Conditions in southern Ethiopia are extremely close to conditions we would refer to as a famine, says Hugh Parmer, Assistant Administrator of USAID, who recently surveyed the area. Now only the children and elderly are dying, Parmer says, in the rest of the region you don't see famine, but it could come if food aid is interrupted.
As a result of his trip, Parmer ordered some 80,000 metric tons of emergency food aid to be delivered to the area around Gode in southern Ethiopia. The United States has pledged at least 500,000 metric tons of aid, the EU another 430,000 metric tons. Still, says Parmer, about 25 percent of the basic need has yet to be filled.
In the best of times it's not easy to get such food deliveries to the small villages where they are needed. Add a shooting war to the mix and it only compounds the delivery problem.

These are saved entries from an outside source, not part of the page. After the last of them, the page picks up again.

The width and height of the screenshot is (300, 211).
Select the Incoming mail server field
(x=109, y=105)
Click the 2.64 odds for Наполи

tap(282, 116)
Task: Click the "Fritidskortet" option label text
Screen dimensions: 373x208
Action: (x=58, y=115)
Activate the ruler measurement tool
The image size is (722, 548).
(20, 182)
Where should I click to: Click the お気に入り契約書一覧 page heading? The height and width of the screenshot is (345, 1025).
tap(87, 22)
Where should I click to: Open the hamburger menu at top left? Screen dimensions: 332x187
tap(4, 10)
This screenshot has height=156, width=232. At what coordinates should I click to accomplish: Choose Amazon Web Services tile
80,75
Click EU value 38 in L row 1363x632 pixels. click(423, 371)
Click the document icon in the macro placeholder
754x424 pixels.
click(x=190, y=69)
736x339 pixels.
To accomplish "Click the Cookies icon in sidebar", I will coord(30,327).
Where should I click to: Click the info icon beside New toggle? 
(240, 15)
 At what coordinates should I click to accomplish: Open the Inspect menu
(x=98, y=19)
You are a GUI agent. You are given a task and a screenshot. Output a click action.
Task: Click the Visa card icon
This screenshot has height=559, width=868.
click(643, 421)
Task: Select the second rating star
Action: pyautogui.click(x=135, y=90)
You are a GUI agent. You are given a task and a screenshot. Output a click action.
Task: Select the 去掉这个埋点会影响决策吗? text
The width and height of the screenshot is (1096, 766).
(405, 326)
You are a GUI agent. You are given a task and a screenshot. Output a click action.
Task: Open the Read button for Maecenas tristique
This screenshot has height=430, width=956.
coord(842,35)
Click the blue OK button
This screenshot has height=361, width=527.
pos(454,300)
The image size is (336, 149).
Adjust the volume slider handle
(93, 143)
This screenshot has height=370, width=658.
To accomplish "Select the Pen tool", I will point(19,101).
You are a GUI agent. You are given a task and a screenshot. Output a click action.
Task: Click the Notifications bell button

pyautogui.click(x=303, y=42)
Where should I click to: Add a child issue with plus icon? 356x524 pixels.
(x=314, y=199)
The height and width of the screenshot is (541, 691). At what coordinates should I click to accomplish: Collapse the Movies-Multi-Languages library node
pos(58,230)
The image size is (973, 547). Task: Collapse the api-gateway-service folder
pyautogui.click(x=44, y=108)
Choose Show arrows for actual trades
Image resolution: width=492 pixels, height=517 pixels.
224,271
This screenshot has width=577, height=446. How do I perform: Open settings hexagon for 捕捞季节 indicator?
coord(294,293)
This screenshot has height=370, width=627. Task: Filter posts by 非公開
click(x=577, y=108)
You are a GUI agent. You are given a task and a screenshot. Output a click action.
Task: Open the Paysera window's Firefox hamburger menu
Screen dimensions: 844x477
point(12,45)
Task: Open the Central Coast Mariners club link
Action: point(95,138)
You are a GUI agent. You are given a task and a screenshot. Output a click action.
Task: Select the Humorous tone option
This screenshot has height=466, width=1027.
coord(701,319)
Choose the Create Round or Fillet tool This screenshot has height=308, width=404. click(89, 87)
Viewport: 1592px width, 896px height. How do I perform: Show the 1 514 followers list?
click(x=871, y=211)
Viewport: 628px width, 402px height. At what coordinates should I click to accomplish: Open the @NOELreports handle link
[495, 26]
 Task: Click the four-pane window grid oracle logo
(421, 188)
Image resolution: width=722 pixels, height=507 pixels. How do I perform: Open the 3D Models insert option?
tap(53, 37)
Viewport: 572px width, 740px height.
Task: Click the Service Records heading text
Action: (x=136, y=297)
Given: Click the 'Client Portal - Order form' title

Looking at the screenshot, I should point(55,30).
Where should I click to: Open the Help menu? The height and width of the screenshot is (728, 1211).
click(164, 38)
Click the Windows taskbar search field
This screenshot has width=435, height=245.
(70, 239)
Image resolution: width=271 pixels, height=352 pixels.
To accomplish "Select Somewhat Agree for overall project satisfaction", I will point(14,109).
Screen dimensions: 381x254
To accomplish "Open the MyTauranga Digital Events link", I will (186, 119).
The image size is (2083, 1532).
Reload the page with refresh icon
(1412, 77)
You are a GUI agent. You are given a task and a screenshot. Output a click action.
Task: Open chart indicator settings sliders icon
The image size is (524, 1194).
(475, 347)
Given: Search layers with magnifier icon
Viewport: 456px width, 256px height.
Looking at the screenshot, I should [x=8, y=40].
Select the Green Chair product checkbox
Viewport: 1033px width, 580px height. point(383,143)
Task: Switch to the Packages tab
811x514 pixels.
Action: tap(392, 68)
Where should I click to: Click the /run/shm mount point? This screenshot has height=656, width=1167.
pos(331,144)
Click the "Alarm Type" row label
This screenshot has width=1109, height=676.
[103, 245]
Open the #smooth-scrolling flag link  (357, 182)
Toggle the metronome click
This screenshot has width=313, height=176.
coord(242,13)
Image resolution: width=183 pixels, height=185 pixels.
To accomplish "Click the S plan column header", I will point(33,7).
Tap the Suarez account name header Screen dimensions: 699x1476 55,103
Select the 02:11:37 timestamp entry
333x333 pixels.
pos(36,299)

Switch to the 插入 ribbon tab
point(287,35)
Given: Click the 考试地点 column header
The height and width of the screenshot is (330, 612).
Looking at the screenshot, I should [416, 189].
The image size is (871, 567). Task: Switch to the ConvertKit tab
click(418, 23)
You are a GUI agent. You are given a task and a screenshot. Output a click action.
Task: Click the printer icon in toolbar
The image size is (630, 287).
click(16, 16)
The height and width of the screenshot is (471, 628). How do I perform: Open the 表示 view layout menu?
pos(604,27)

And Ethiopia and its neighbor Eritrea have been engaged in a war over disputed territory on their border since May 1998.
One U.S. official says it's been a bloody and costly conflict so far in terms of casualties. Exact numbers are difficult to come by, but this official says tens of thousands have been killed on both sides.
The Eritrean port of Assab is preferred for bulk deliveries of food aid, but it's not certain that Ethiopian government officials will permit the aid to be trans-shipped from there to areas inside Ethiopia which are desperate for it. There are also major problems with the roads over which the aid would have to go and with finding enough trucks to handle hundreds of thousands of tons of food.
Just as there are efforts to bring food to the starving, there are also plans among political leaders to broker a peace. Former National Security Advisor Anthony Lake and Assistant Secretary of State Susan Rice have led U.S. diplomatic efforts. The Organization for African Unity has its own negotiator who is hoping to sponsor talks between the two countries in Algiers later this month.
In the meantime the drought continues, aid is trickling in but one thing is clear: it will not be soon enough for some.